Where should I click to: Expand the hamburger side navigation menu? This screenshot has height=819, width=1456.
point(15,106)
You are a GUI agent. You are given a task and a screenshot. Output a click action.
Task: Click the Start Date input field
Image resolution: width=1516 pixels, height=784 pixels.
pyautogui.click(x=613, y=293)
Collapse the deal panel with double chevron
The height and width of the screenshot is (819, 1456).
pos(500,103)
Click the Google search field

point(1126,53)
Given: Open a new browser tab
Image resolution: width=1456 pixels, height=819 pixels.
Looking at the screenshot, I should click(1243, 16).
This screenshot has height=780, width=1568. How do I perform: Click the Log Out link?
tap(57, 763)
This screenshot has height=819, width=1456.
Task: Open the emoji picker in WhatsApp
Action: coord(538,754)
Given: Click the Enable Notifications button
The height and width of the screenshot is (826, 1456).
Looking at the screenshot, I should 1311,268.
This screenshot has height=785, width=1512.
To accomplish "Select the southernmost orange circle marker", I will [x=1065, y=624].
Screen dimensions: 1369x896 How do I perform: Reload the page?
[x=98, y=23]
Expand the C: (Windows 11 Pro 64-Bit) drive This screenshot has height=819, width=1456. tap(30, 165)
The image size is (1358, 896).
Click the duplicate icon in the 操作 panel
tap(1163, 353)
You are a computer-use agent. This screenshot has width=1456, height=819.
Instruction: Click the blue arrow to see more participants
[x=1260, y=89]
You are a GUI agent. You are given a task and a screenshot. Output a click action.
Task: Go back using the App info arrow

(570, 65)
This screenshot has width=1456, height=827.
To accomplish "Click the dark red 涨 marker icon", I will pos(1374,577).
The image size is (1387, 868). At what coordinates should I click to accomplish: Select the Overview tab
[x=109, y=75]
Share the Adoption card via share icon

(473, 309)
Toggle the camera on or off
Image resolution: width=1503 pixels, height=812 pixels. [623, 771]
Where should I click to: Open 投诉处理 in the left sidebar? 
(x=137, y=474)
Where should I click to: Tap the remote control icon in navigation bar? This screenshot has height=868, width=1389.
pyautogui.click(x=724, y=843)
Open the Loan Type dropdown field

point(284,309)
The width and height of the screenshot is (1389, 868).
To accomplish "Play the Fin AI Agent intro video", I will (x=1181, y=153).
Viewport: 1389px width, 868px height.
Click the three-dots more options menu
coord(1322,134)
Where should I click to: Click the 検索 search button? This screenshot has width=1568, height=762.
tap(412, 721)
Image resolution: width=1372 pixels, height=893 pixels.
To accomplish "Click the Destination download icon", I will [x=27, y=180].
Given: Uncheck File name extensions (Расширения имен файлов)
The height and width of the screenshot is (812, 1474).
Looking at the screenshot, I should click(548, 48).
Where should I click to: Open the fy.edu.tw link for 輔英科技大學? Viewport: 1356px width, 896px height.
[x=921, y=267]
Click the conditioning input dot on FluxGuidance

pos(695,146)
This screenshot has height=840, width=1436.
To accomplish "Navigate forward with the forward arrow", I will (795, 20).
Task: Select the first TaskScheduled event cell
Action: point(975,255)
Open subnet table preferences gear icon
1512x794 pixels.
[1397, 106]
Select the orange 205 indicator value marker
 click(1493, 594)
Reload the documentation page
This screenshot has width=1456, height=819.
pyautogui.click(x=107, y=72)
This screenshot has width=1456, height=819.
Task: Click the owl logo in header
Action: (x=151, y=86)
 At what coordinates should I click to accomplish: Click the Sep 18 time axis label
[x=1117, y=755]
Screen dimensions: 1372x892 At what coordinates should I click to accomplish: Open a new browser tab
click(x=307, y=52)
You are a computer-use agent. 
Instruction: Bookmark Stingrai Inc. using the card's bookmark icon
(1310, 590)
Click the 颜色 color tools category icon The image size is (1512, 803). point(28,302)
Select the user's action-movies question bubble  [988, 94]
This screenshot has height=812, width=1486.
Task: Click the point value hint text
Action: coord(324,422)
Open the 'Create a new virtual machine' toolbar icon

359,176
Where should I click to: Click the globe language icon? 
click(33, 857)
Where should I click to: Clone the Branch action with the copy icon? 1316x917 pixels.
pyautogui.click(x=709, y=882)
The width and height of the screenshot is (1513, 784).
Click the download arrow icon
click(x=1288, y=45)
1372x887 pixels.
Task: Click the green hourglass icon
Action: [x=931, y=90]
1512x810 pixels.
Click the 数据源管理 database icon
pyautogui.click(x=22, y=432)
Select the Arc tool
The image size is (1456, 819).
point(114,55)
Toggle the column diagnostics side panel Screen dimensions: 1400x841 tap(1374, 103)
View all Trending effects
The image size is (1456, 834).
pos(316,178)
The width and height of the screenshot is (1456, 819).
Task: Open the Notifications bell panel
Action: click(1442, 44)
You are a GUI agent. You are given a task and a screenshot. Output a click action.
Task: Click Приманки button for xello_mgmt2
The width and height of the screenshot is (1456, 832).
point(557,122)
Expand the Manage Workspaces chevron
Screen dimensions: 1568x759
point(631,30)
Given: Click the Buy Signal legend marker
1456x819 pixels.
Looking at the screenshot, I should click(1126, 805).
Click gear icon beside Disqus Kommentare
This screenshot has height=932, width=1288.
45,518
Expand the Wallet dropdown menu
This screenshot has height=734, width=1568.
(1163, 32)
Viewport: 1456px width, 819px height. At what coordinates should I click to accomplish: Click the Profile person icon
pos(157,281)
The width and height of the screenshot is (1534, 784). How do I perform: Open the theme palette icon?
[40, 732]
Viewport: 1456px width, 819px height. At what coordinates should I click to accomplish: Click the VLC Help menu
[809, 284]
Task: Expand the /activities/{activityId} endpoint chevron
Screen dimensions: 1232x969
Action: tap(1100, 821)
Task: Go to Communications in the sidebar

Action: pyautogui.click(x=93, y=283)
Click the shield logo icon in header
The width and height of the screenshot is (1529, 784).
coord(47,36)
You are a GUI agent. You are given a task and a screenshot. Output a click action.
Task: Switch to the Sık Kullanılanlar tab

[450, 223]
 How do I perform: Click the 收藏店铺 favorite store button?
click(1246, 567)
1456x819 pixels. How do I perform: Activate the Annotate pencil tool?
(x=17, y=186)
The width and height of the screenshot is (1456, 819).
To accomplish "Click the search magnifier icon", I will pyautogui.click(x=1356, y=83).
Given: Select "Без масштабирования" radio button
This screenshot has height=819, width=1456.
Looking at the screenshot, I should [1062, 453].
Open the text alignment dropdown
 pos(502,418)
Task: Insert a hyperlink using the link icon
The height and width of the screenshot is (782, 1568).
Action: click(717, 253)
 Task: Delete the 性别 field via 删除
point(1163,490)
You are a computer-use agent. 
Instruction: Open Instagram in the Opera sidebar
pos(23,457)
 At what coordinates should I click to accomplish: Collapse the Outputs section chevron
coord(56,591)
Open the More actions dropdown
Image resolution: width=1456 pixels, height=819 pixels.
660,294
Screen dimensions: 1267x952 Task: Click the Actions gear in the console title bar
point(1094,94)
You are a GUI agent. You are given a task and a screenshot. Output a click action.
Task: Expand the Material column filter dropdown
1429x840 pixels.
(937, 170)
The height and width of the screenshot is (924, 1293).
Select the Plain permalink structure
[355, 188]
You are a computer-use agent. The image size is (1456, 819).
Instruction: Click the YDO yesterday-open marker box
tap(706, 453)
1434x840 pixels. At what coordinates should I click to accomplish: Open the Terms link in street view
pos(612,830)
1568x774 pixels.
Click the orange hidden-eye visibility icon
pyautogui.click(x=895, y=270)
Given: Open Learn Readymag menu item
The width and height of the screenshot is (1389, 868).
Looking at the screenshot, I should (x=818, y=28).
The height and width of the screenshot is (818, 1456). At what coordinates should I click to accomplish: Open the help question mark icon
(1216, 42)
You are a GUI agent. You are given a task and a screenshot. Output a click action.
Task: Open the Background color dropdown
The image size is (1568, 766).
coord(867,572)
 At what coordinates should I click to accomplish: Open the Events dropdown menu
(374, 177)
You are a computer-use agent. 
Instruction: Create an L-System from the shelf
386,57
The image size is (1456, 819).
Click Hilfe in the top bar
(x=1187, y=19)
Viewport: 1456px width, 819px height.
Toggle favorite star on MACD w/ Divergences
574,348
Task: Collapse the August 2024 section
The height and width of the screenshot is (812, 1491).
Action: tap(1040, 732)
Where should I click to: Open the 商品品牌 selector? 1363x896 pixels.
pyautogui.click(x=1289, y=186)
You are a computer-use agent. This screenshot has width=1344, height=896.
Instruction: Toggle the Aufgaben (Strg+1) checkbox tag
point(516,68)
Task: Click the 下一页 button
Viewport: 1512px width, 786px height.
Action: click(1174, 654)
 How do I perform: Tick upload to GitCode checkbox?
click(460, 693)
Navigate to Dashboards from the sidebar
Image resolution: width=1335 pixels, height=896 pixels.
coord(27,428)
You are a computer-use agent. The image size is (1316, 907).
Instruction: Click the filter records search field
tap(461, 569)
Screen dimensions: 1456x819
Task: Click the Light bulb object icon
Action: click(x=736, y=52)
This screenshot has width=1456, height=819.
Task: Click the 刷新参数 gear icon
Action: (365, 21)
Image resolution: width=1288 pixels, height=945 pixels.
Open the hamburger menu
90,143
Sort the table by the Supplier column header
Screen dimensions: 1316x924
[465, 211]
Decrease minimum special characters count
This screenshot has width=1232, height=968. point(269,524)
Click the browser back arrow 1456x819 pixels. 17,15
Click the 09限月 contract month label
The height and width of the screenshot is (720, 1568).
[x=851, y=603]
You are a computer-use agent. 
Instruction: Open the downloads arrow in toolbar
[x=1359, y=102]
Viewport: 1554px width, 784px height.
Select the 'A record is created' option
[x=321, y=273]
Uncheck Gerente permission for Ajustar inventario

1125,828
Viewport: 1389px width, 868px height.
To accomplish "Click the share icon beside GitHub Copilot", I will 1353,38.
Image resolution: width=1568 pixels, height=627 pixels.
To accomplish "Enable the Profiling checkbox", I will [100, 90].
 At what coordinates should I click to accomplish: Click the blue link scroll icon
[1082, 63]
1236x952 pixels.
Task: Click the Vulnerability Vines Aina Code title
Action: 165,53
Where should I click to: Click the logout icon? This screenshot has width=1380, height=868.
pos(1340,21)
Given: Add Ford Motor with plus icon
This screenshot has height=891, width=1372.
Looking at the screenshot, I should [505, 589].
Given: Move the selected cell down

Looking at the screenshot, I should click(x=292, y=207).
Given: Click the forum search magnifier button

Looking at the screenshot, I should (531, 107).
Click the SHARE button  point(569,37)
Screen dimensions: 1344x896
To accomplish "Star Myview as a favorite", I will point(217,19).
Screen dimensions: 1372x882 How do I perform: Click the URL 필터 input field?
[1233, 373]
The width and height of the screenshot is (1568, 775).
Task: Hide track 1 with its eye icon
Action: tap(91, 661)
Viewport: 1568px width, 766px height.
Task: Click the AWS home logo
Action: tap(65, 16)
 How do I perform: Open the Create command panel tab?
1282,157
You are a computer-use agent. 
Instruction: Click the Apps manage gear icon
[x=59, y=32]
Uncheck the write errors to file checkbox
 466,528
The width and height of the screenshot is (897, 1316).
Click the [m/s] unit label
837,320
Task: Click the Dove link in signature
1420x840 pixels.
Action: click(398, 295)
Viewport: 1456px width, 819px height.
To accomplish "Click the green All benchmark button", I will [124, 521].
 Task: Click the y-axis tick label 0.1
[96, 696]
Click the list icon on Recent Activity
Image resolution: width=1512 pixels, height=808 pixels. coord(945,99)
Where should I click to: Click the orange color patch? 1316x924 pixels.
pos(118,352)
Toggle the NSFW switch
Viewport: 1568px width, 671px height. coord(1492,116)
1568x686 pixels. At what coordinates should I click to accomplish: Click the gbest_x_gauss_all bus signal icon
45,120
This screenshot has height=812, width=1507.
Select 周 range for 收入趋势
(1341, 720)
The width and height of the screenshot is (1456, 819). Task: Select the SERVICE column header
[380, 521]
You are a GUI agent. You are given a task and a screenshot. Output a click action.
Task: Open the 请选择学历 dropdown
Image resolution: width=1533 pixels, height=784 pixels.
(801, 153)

_ _ _ _ _

## What you are asked to do
Taking the line that contains "SERVICE column header" as the first, reproduce every line through the end of the entries exactly.

## Reply to the exercise
The width and height of the screenshot is (1456, 819). Task: Select the SERVICE column header
[380, 521]
You are a GUI agent. You are given a task and a screenshot. Output a click action.
Task: Open the 请选择学历 dropdown
Image resolution: width=1533 pixels, height=784 pixels.
(801, 153)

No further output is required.